TEXT SEGMENT:
-.-.-

# Canon 60D Low-light shooting



## elizpage (Apr 17, 2014)

Hey guys,

I'm a natural light beginner working with a Canon 60D, a 50mm f/1.8 and a 24mm f/2.8.. However, by some crazy happening, I was selected to shoot photos of Taking Back Sunday for an entertainment blog. The concert is in about a week. I'm thinking my current equipment won't really be enough to capture the concert as well as I want to. This is an example of a photo that is "okay" taken in a venue with very low lighting with my 50mm *in a venue with barely any light. *





My question is, should I rent a 50mm f/1.2 or something a little faster so I won't get so much motion blur? I'm comfortable using the 50mm a bit more now, so I'm thinking this may be a good move.

By the way, here's a few shots from the wedding I shot that a few people on here said I couldn't do with just a 50mm. I don't think they turned out just *horrible* 



Like I said, I'm Beginner and at the most intermediate, by no means a professional. I plan to go out and shoot some concerts in the meantime so that I can refine my skills.

-.-.-

DATA:

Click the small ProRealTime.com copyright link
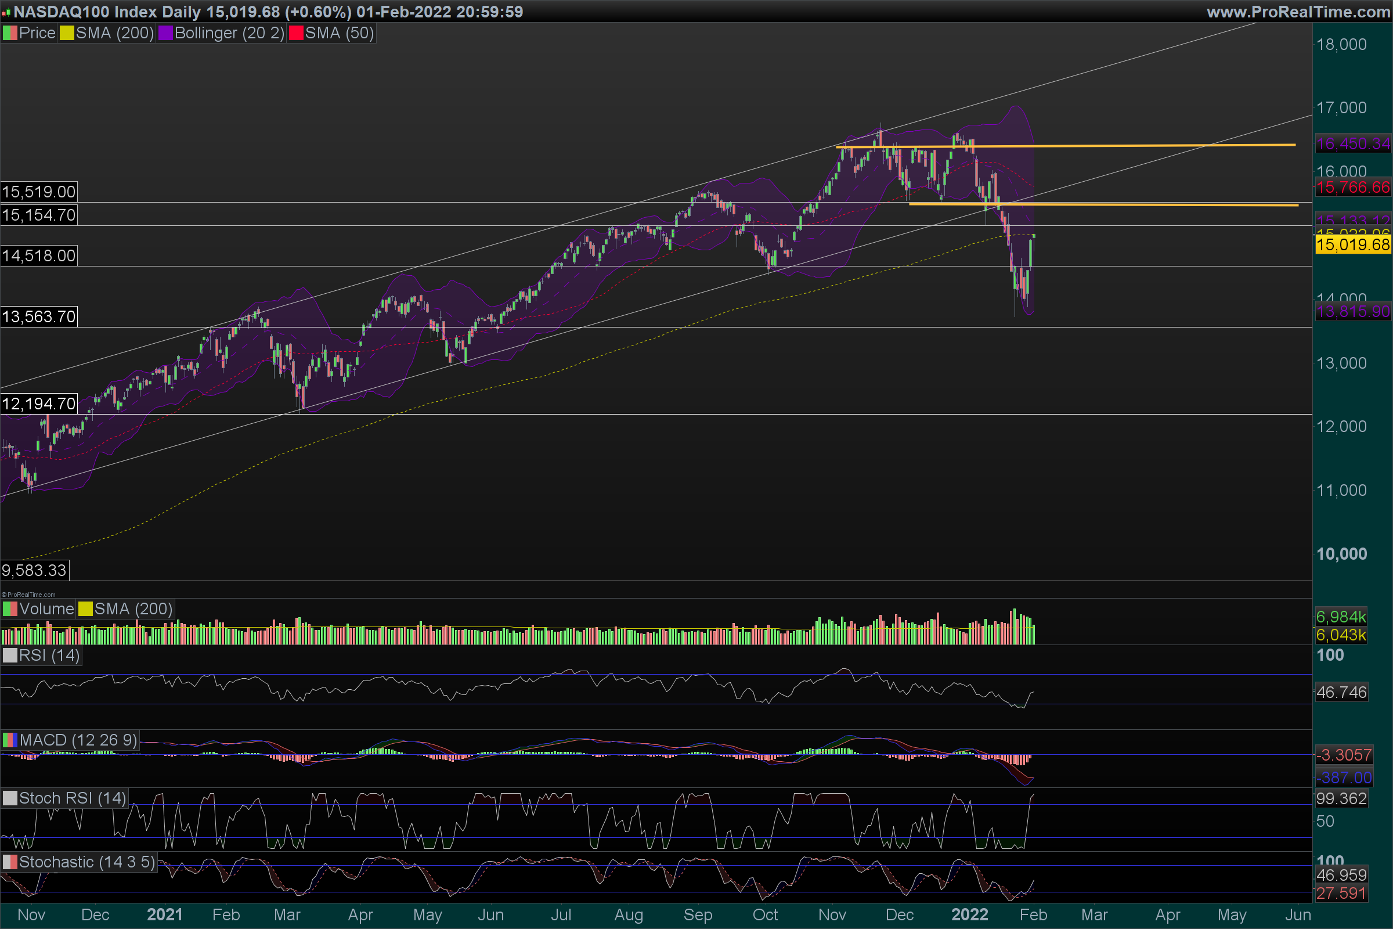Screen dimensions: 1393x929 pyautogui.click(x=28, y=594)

-.-.-

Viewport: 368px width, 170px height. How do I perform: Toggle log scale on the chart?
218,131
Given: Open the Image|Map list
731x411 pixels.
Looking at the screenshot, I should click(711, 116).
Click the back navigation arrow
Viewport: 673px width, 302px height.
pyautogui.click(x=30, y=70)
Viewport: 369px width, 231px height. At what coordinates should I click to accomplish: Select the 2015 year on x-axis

-.-.-

STATED EXERCISE:
Write the next part of the Canon 60D low-light forum thread, picking up after its last sentence.

THE ANSWER:
^ above is a shot of a musician I took.

So.. what do you guys think? I want my photos to be super crisp (these photos look blurry to me and I want something faster to work with..)

Thank you in advance!


----------



## W.Fovall (Apr 17, 2014)

you can run the ISO up fairly high on the 60D then use Lightroom to remove the noise.. I have had usable pics all the way up to 6400.. What settings do you use?


----------



## shaylou (Apr 18, 2014)

I would definitely rent a 1.2 lens. The crop sensors do an ok job in low light but what I saw in your pics was actually pretty good light for a band. There is a spot light right on him. I shot a band with my 5dIII in low light and had to crank the iso up to 4000 just to keep the blur down. I was using a 2.8 lens and it was tough even with a full frame body. So if you get into a situation where there is very little light you will wish you had a faster lens. Especially with a crop body.


----------



## bratkinson (Apr 18, 2014)

Low light, a monopod, a 60D and fast L glass was a real 'battle' of the exposure triangle for me.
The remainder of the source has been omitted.